5 responses to ““Hey, Dad. Can I get $20?””

  1. I love the intamacy you have with Him. Praying blessings over you, young lady. Keep your strong faith!

    Jason

  2. YES!! That is exactly where He wants all of us. You are in the perfect spot, the place of surrender. I am so proud of you and this journey you are on. Love you more…
    Dad

  3. Hi Re’ once again, thank you for being so transparent. Like your mom says you inspire and challenge me, as well, to want more of God.
    I pray your good days will start to out number the rough ones. I know you are exactly where The Lord desires you to be right now and meeting the people he has placed in your path, for His purpose.

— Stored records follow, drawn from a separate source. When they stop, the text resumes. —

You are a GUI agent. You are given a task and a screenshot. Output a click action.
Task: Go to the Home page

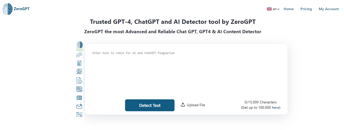pos(288,9)
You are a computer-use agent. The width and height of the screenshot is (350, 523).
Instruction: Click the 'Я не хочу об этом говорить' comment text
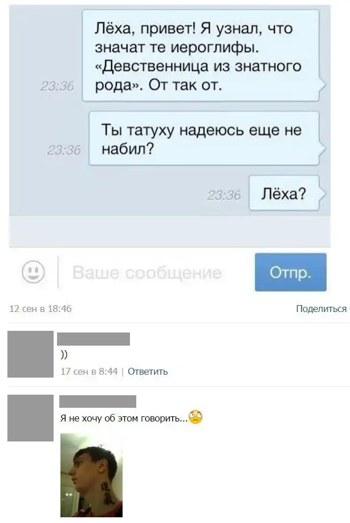(x=124, y=418)
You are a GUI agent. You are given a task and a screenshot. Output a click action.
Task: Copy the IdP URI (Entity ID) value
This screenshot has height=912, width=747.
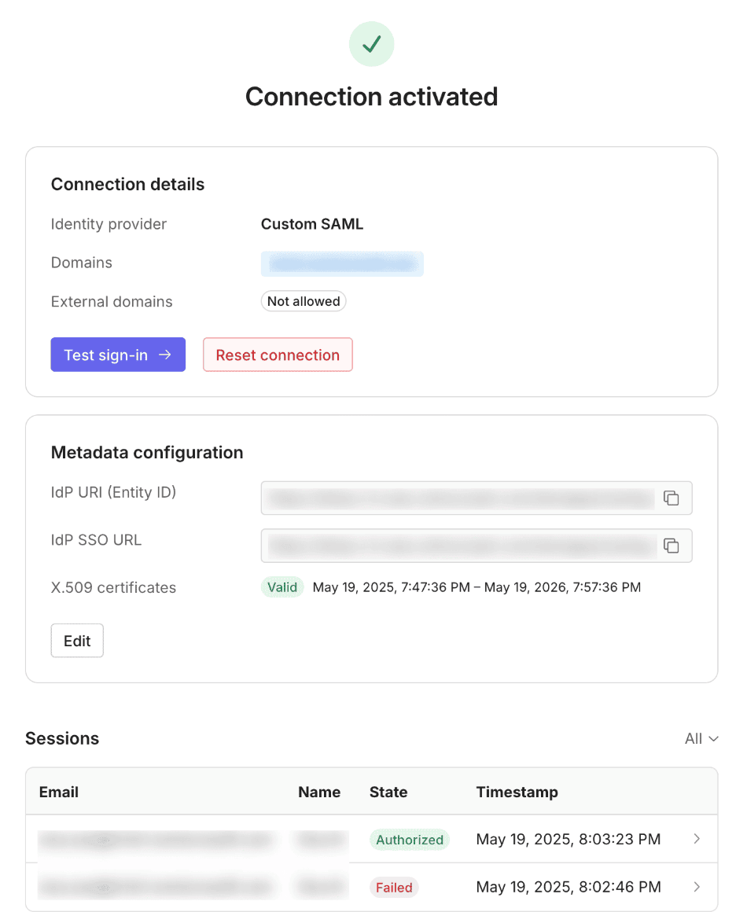click(672, 498)
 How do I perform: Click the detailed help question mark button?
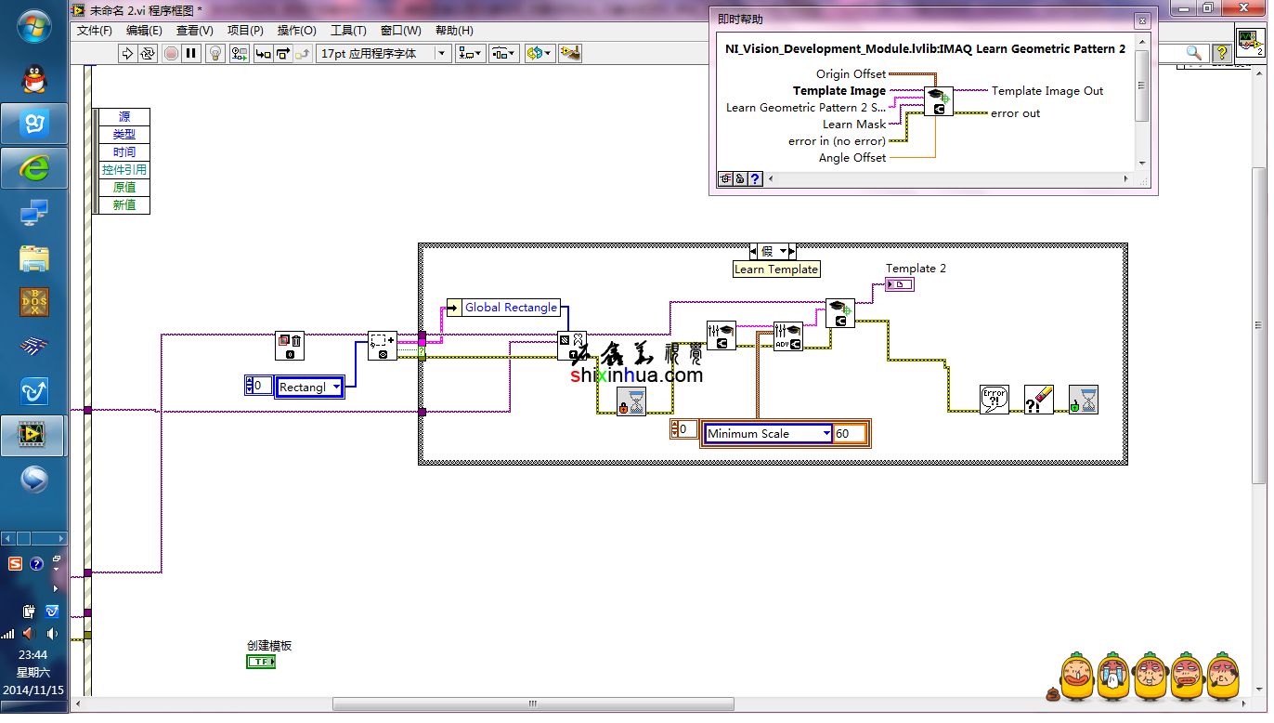[x=756, y=179]
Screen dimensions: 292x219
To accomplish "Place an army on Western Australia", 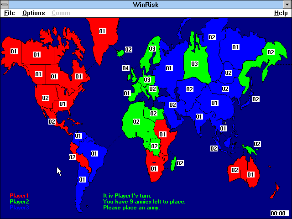I will 235,170.
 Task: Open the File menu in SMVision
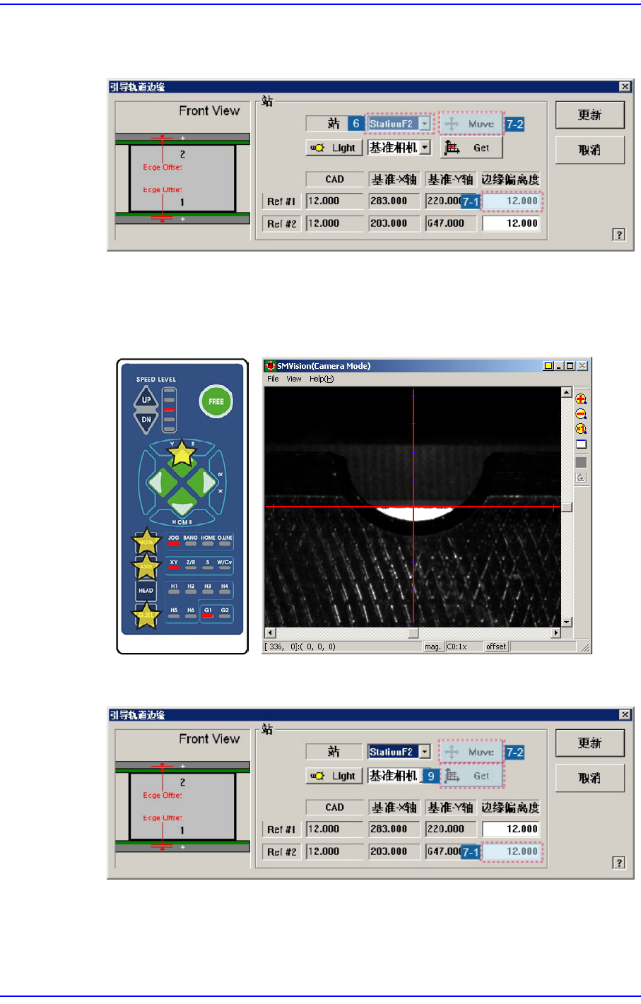tap(273, 379)
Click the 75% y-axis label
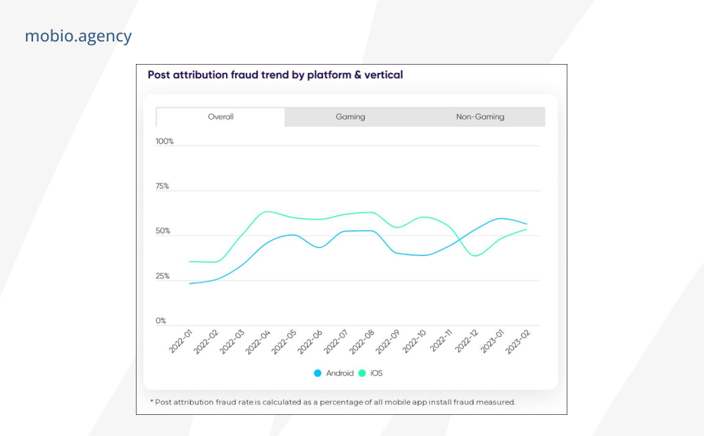The image size is (704, 436). pyautogui.click(x=162, y=186)
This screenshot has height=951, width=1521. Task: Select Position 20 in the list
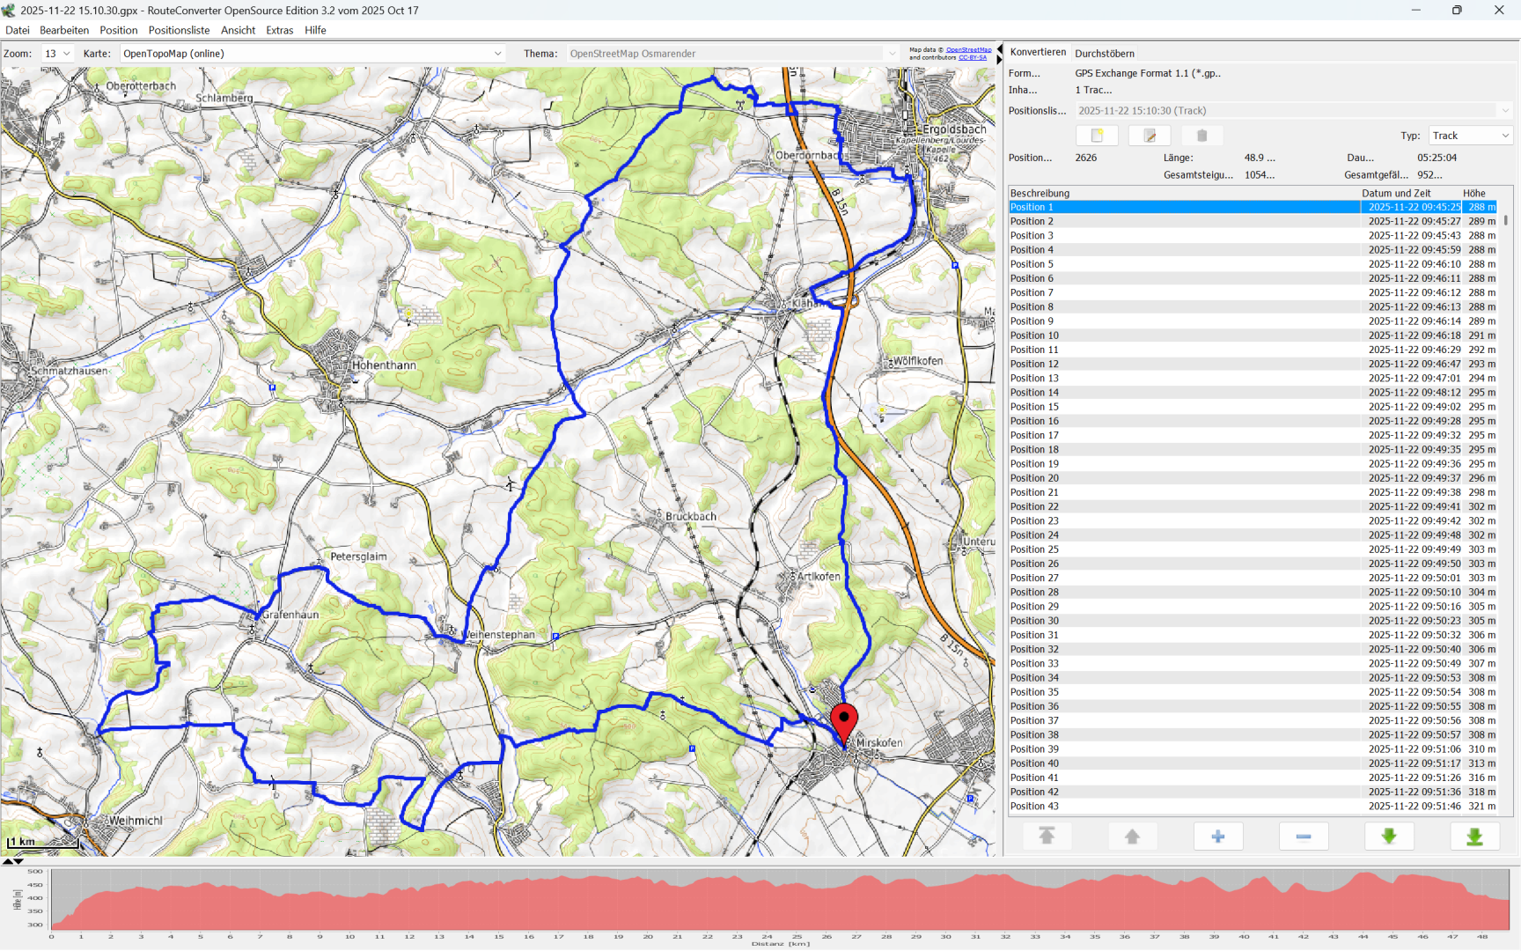tap(1035, 478)
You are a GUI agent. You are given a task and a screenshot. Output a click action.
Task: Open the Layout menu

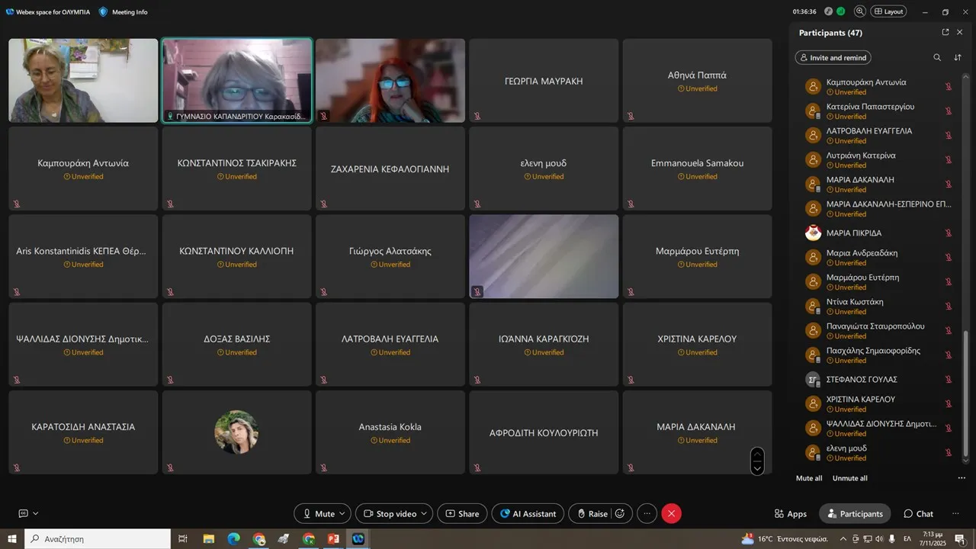(x=888, y=11)
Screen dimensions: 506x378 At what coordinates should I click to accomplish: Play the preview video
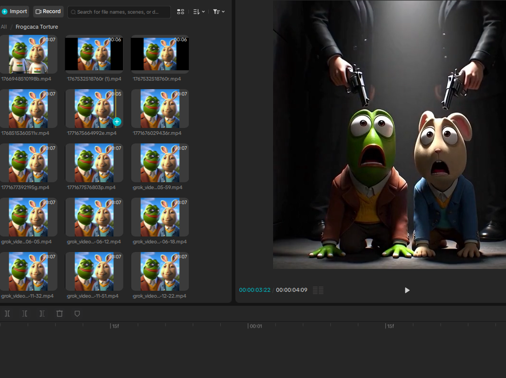click(407, 290)
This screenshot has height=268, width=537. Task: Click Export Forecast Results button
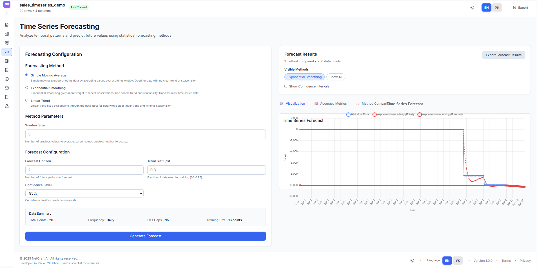(503, 55)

He will finish the good work He has started in you. Mike and I are so proud of you. You will continue to be in our thoughts and prayers.
    Love you, Jan

  4. My eyes are puddles right now. You are in such a good good place, WOW! My heart is grateful, your Momma is proud, you inspire me and challenge me to desire more of God, more genuine communication with Him. He is so faithful and patient with us. He is waiting for each of us to come to Him to receive. Receiving is so difficult. Trusting Him with all of ourselves is not easy but so worth the wait.

    Praying for you Baby,
    Keep seeking Him first,
    Love you,
    Mom

  5. Seek & you WILLfind, knock & the door WILL be opened to you!” What a promise. Remember to seek HIS fave & not HIS hands. His face is His Presence -His hands are the $20. ??